Remembering Jim Steinman

 UPDATED: Jim Steinman, the composer, lyricist and record producer, probably best known as Meat Loaf‘s longtime musical collaborator, died on Monday, April 19, in Danbury, CT, state medical examiner confirmed to Variety. He was 73. His brother, Bill Steinman, told the Associated Press that the cause of death was kidney failure after strokes.

Steinman famously composed Meat Loaf’s massively successful 1977 debut album, the operatic Bat Out of Hell, which became one of the best-selling albums of all time with more than 50 million copies sold around the world. Steinman also worked on Meat Loaf’s 1981 album Dead Ringer, served as composer/producer on his 1993 album Bat Out of Hell II: Back Into Hell and composed his 2016 album, Braver Than We Are.

Steinman also composed Bonnie Tyler‘s hit, “Total Eclipse of the Heart,” Barry Manilow‘s “Read ‘Em and Weep,” Air Supply‘s “Making Love Out of Nothing at All” and Celine Dion‘s version of “It’s All Coming Back to Me Now.”

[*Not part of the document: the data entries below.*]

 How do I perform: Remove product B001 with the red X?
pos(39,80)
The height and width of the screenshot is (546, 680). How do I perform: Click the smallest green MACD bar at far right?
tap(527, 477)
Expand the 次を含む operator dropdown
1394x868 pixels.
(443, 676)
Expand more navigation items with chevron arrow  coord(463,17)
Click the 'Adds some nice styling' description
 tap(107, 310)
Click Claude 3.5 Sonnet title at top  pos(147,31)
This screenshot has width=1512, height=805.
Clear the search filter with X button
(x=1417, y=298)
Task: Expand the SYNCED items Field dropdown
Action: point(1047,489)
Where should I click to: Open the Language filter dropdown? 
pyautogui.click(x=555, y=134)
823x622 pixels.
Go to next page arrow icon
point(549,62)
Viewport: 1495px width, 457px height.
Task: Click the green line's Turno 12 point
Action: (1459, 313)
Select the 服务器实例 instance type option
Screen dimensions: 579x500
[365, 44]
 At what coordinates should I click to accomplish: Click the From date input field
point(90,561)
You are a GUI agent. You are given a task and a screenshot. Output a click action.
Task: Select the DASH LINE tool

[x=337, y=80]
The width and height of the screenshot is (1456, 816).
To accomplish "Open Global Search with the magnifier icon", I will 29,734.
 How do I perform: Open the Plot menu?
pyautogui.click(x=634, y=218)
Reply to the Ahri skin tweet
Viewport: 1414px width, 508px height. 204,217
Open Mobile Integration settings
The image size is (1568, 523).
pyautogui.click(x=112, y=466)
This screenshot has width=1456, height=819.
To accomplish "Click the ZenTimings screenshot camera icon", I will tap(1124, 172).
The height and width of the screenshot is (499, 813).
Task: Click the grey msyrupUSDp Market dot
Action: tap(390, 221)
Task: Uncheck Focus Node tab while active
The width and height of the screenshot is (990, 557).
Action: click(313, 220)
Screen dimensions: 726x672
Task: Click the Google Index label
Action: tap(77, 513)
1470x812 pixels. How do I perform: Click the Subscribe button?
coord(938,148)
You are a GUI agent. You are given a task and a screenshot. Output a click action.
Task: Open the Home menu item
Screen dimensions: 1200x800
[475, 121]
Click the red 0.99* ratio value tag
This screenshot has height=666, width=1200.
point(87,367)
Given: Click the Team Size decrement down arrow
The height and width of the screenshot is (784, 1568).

In 1996, Steinman wrote the lyrics for Andrew Lloyd Webber‘s musical Whistle Down the Wind, which premiered at the National Theatre in Washington, D.C. and opened in London’s West End in 1998. It has been revived several times and toured around the world. Bat Out of Hell also got the musical treatment in 2017 — Steinman wrote all of the songs, most of which were featured on the Bat Out of Hell album trilogy. He also worked on the soundtracks for Shrek 2, the musical Tanz der Vampire, the comedy Rude Awakening, the musical More Than You Deserve and others. Steinman was inducted into the Songwriters Hall of Fame in 2012.